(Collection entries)
● ● ● ● ● ● ●

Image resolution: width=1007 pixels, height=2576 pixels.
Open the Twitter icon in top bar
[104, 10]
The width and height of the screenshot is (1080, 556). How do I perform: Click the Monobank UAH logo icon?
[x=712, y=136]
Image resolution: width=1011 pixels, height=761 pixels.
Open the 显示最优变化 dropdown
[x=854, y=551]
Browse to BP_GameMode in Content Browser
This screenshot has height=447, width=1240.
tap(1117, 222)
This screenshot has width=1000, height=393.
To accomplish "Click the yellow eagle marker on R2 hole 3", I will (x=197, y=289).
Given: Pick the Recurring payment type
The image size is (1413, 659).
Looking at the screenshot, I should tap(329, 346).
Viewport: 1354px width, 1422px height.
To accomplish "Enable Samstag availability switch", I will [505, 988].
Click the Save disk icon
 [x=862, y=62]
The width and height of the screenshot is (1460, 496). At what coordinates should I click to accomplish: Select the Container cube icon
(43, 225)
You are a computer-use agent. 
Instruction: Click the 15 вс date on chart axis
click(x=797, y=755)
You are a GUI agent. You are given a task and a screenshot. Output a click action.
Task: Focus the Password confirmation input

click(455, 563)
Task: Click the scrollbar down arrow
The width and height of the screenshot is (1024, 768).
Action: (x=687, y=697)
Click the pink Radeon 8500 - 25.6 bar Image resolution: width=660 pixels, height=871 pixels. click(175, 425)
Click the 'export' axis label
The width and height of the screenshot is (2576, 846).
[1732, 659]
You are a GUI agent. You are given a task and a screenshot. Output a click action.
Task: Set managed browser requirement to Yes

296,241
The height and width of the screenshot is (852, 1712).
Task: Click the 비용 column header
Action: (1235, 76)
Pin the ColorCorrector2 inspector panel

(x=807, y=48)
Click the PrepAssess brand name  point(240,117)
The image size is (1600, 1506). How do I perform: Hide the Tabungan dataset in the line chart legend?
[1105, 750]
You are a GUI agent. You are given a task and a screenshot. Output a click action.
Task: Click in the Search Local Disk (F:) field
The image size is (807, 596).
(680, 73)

● ● ● ● ● ● ●

- _Task objective_: Retype every record exactly, omitting nothing.

- _Solution to this problem_:
Image resolution: width=1007 pixels, height=2576 pixels.
Open the Twitter icon in top bar
[104, 10]
The width and height of the screenshot is (1080, 556). How do I perform: Click the Monobank UAH logo icon?
[x=712, y=136]
Image resolution: width=1011 pixels, height=761 pixels.
Open the 显示最优变化 dropdown
[x=854, y=551]
Browse to BP_GameMode in Content Browser
This screenshot has height=447, width=1240.
tap(1117, 222)
This screenshot has width=1000, height=393.
To accomplish "Click the yellow eagle marker on R2 hole 3", I will (x=197, y=289).
Given: Pick the Recurring payment type
The image size is (1413, 659).
Looking at the screenshot, I should tap(329, 346).
Viewport: 1354px width, 1422px height.
To accomplish "Enable Samstag availability switch", I will [505, 988].
Click the Save disk icon
 [x=862, y=62]
The width and height of the screenshot is (1460, 496). At what coordinates should I click to accomplish: Select the Container cube icon
(43, 225)
You are a computer-use agent. 
Instruction: Click the 15 вс date on chart axis
click(x=797, y=755)
You are a GUI agent. You are given a task and a screenshot. Output a click action.
Task: Focus the Password confirmation input

click(455, 563)
Task: Click the scrollbar down arrow
The width and height of the screenshot is (1024, 768).
Action: (x=687, y=697)
Click the pink Radeon 8500 - 25.6 bar Image resolution: width=660 pixels, height=871 pixels. click(175, 425)
Click the 'export' axis label
The width and height of the screenshot is (2576, 846).
[1732, 659]
You are a GUI agent. You are given a task and a screenshot. Output a click action.
Task: Set managed browser requirement to Yes

296,241
The height and width of the screenshot is (852, 1712).
Task: Click the 비용 column header
Action: (1235, 76)
Pin the ColorCorrector2 inspector panel

(x=807, y=48)
Click the PrepAssess brand name  point(240,117)
The image size is (1600, 1506). How do I perform: Hide the Tabungan dataset in the line chart legend?
[1105, 750]
You are a GUI agent. You are given a task and a screenshot. Output a click action.
Task: Click in the Search Local Disk (F:) field
The image size is (807, 596).
(680, 73)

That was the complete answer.